In addition to looking good and tying into your décor, the flooring in your salon will need to withstand a lot of abuse. Each day that your salon is open for business, your floor could easily experience a hundred or more clients walking through from the changing room to the shampoo bowl and back to the stylist station before heading out the door. And that number does not include the stylists, assistants, and the drips of color that always manage to splatter along these same pathways. Needless to say, flooring is one of the many investments in your salon that you need to take seriously.

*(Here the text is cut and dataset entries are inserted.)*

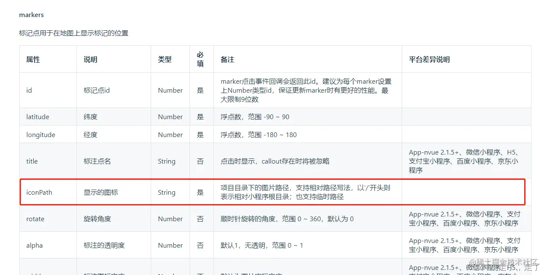Click the 纬度 description cell
This screenshot has width=546, height=275.
[x=90, y=117]
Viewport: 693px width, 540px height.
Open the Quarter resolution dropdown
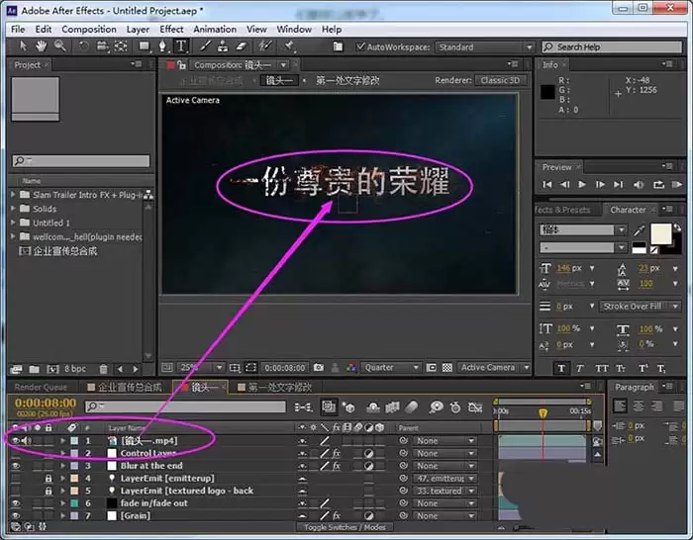tap(391, 367)
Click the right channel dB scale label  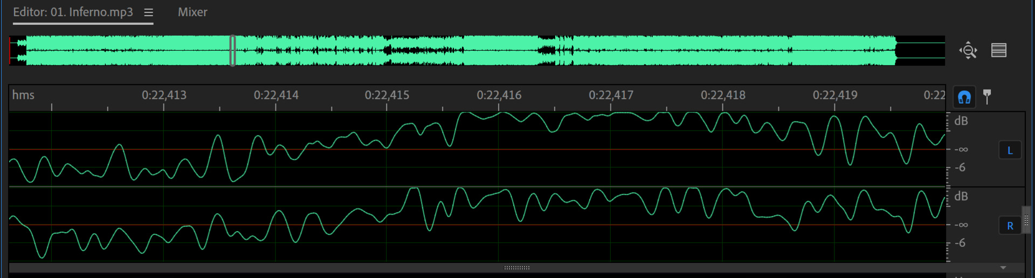(961, 196)
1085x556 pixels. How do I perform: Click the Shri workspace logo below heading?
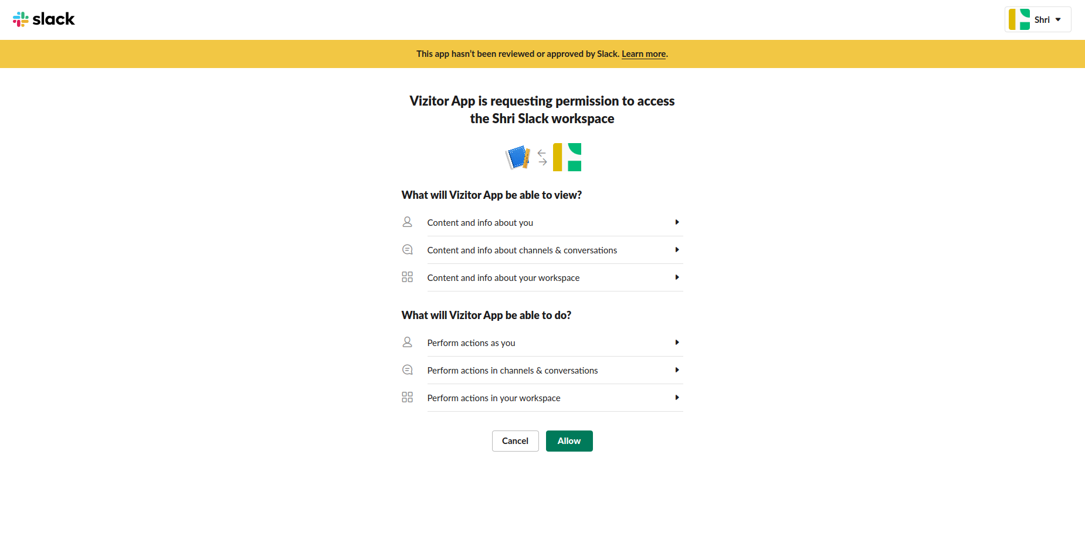click(567, 157)
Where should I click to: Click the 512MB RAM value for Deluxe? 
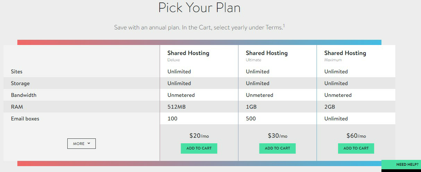pyautogui.click(x=177, y=107)
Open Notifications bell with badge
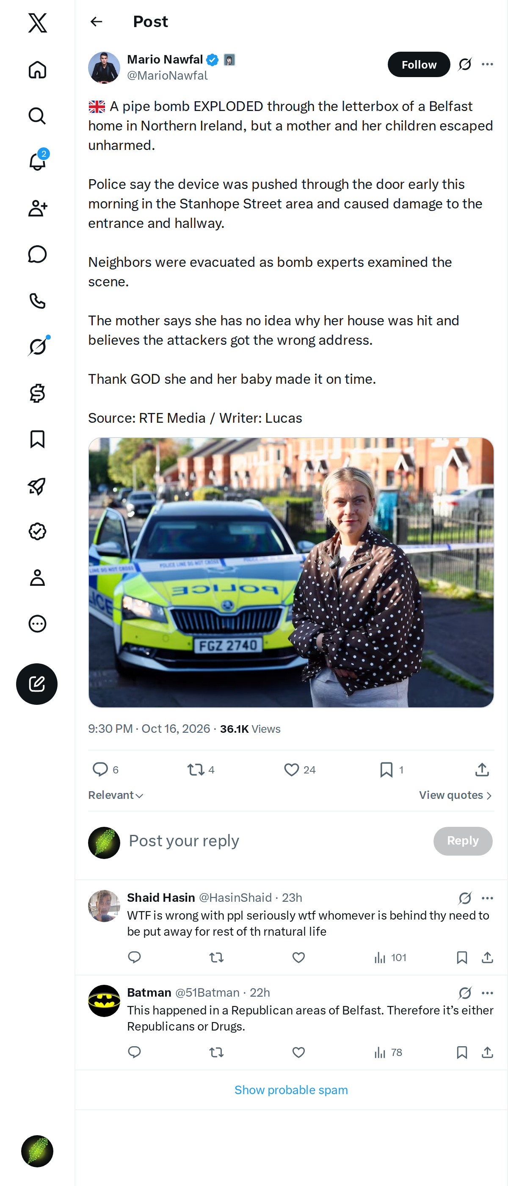508x1186 pixels. (x=37, y=161)
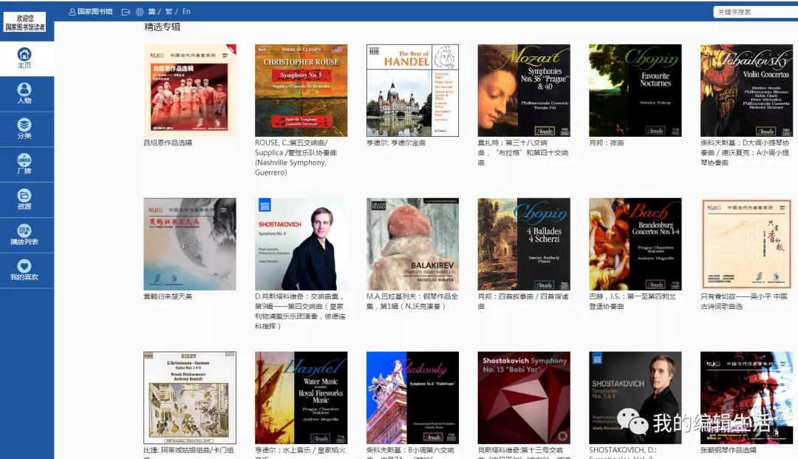Open Bach Brandenburg Concertos album cover

point(635,244)
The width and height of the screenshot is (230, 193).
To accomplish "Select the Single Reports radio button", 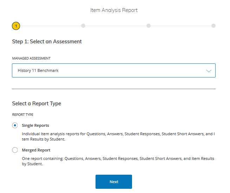I will (15, 125).
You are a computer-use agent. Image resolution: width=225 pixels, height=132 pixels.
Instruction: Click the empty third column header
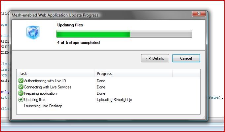point(186,74)
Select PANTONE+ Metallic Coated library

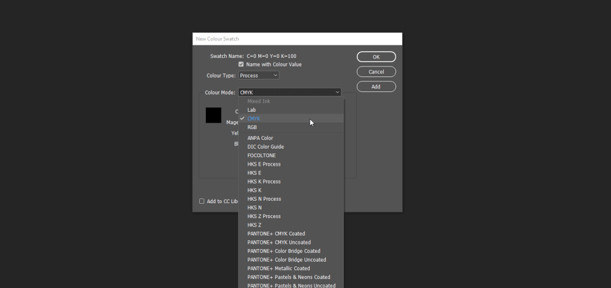(x=279, y=268)
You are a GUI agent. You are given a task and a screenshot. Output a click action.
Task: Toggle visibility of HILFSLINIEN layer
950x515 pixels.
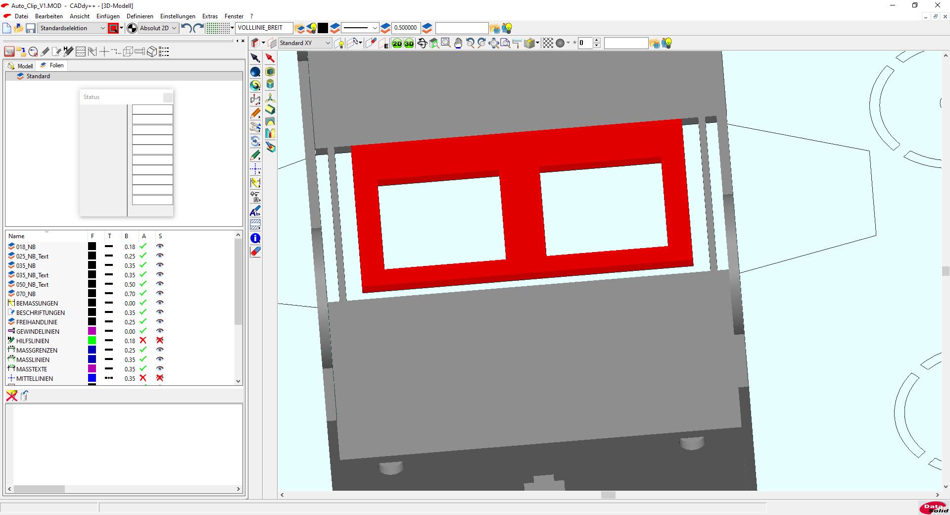[160, 341]
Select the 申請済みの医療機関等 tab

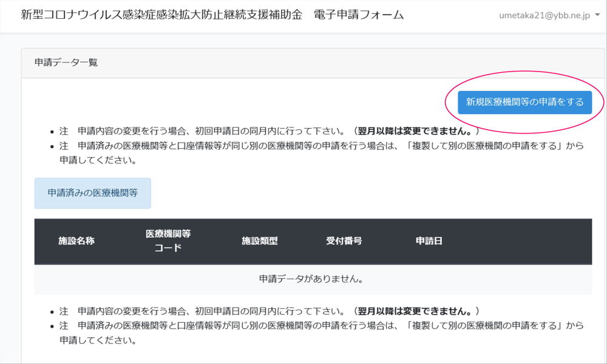92,193
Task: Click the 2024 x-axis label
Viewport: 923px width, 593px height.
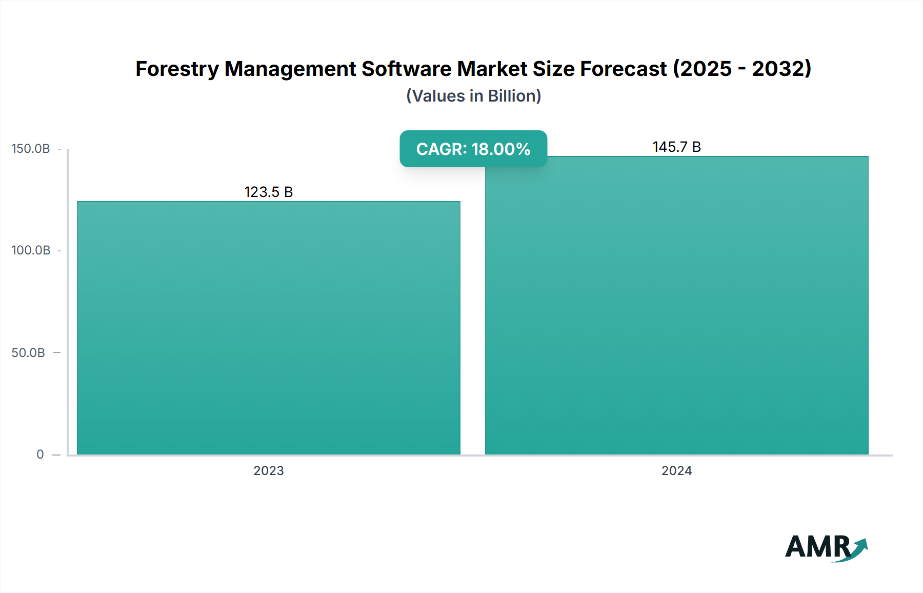Action: [676, 471]
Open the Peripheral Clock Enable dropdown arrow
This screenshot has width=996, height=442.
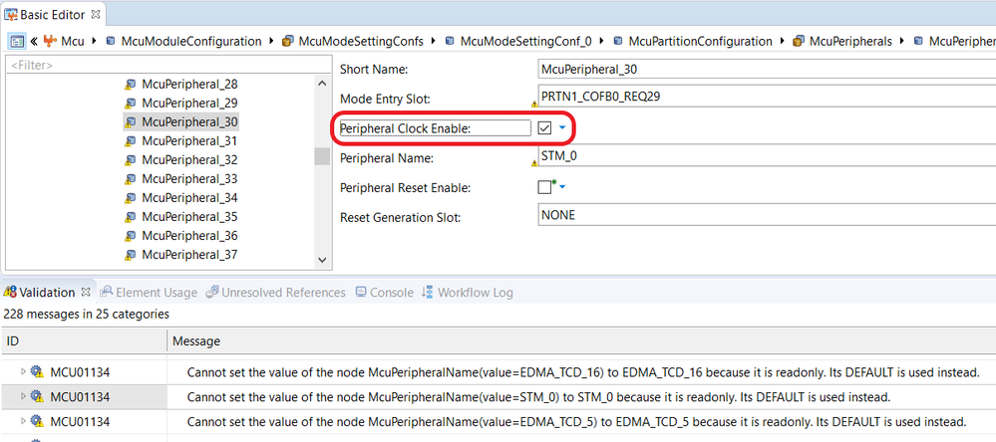[x=562, y=128]
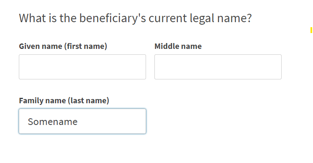Focus the Given name input field
Screen dimensions: 313x163
pyautogui.click(x=82, y=67)

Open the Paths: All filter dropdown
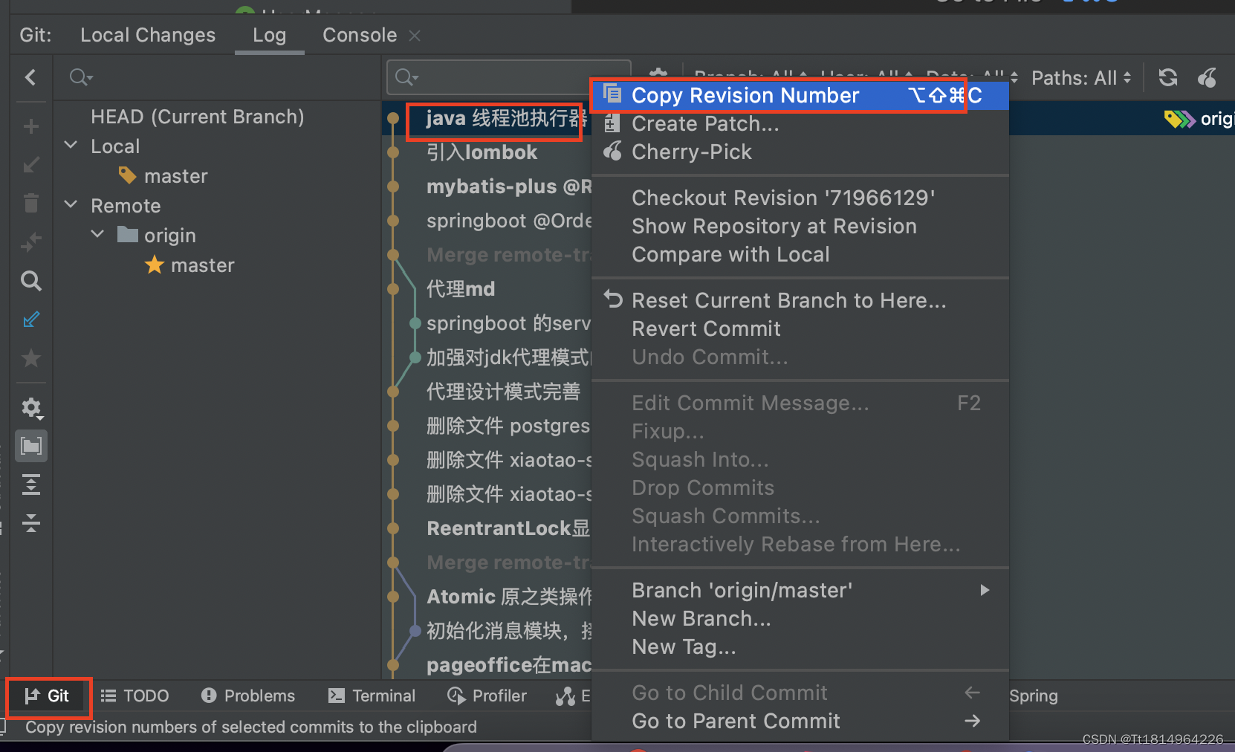click(1081, 78)
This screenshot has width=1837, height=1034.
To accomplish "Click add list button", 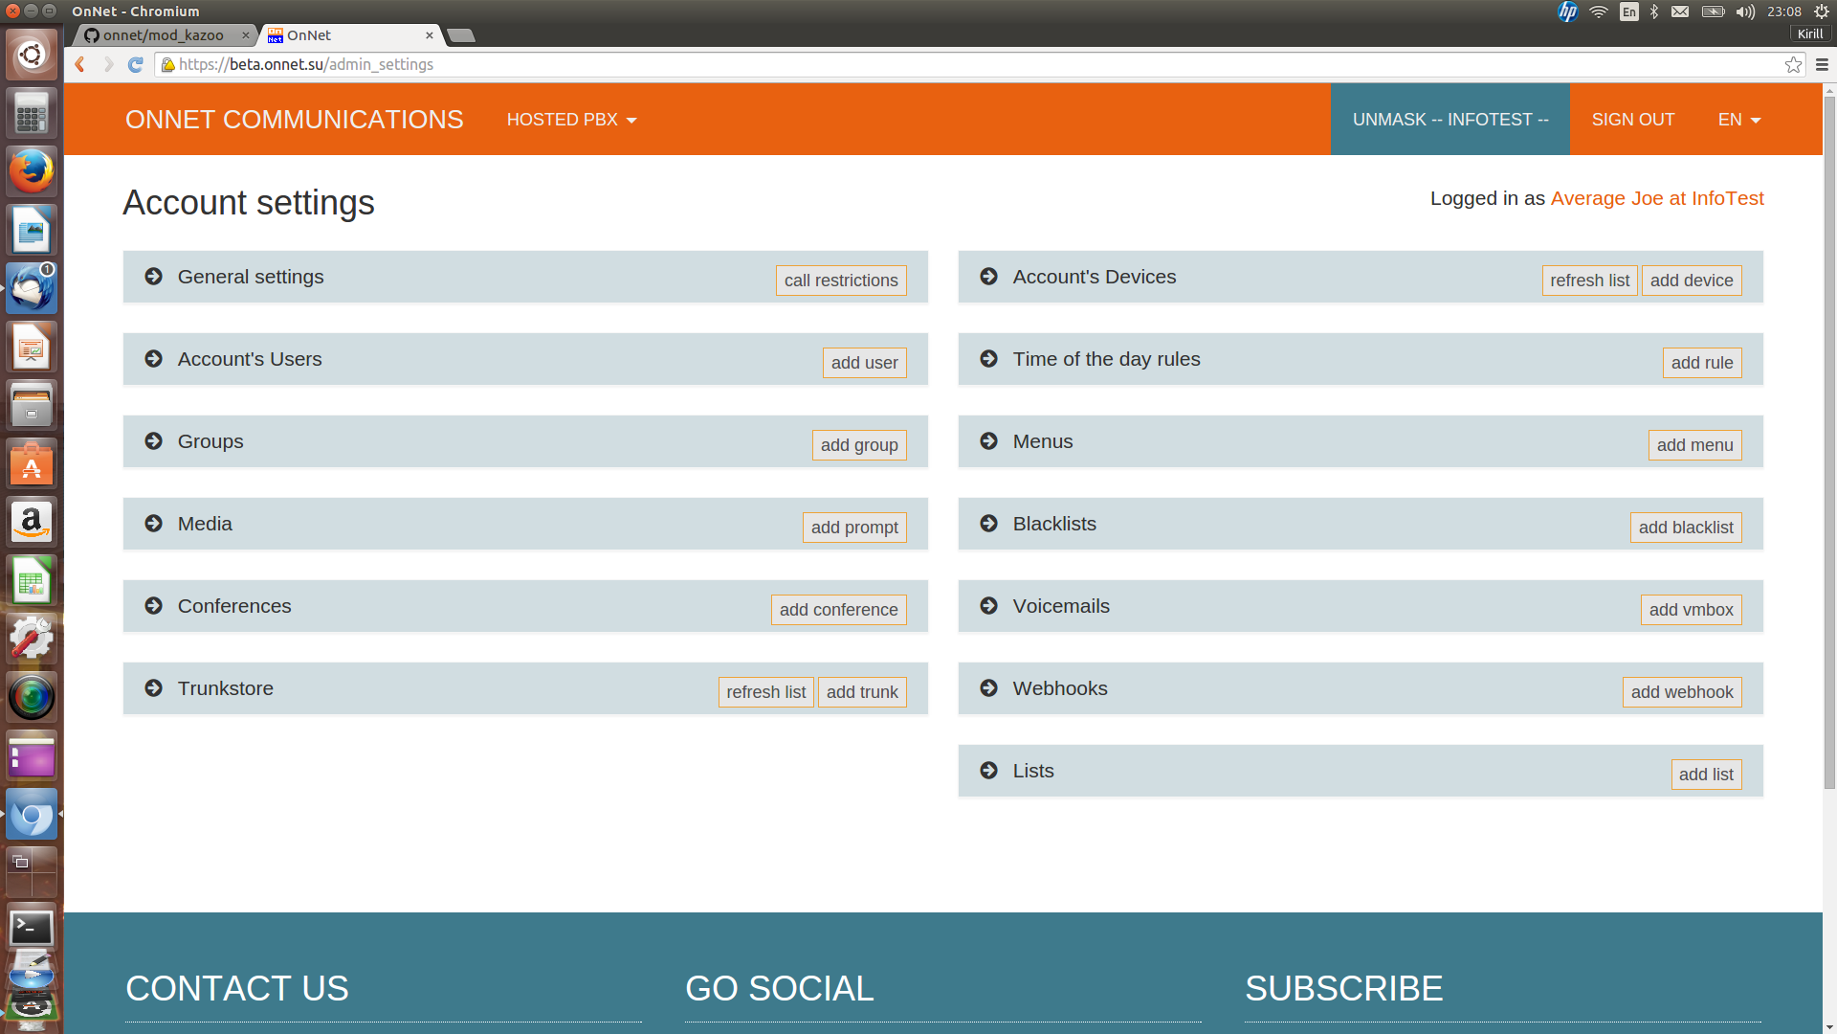I will coord(1707,774).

We’ve assembled some of the more popular types of flooring for you to consider for your workspace.
Cement
Many salons are opting to pull up old tile, wood flooring, even carpet from previous tenants and are going with the bare cement foundation below. It indeed can be one of the most cost-effective ways to refinish your floors and works well for a fun industrial edge. If you do go for cement flooring, be sure to fill in holes and sand down any significant bumps or obstructions, or people could easily trip or twist an ankle. Also, be sure to seal the flooring to avoid unwanted staining or wear patterns. Hard cement floors, whether raw cement or augmented with a stylized layer, can withstand the most abuse but are the toughest to stand on all day.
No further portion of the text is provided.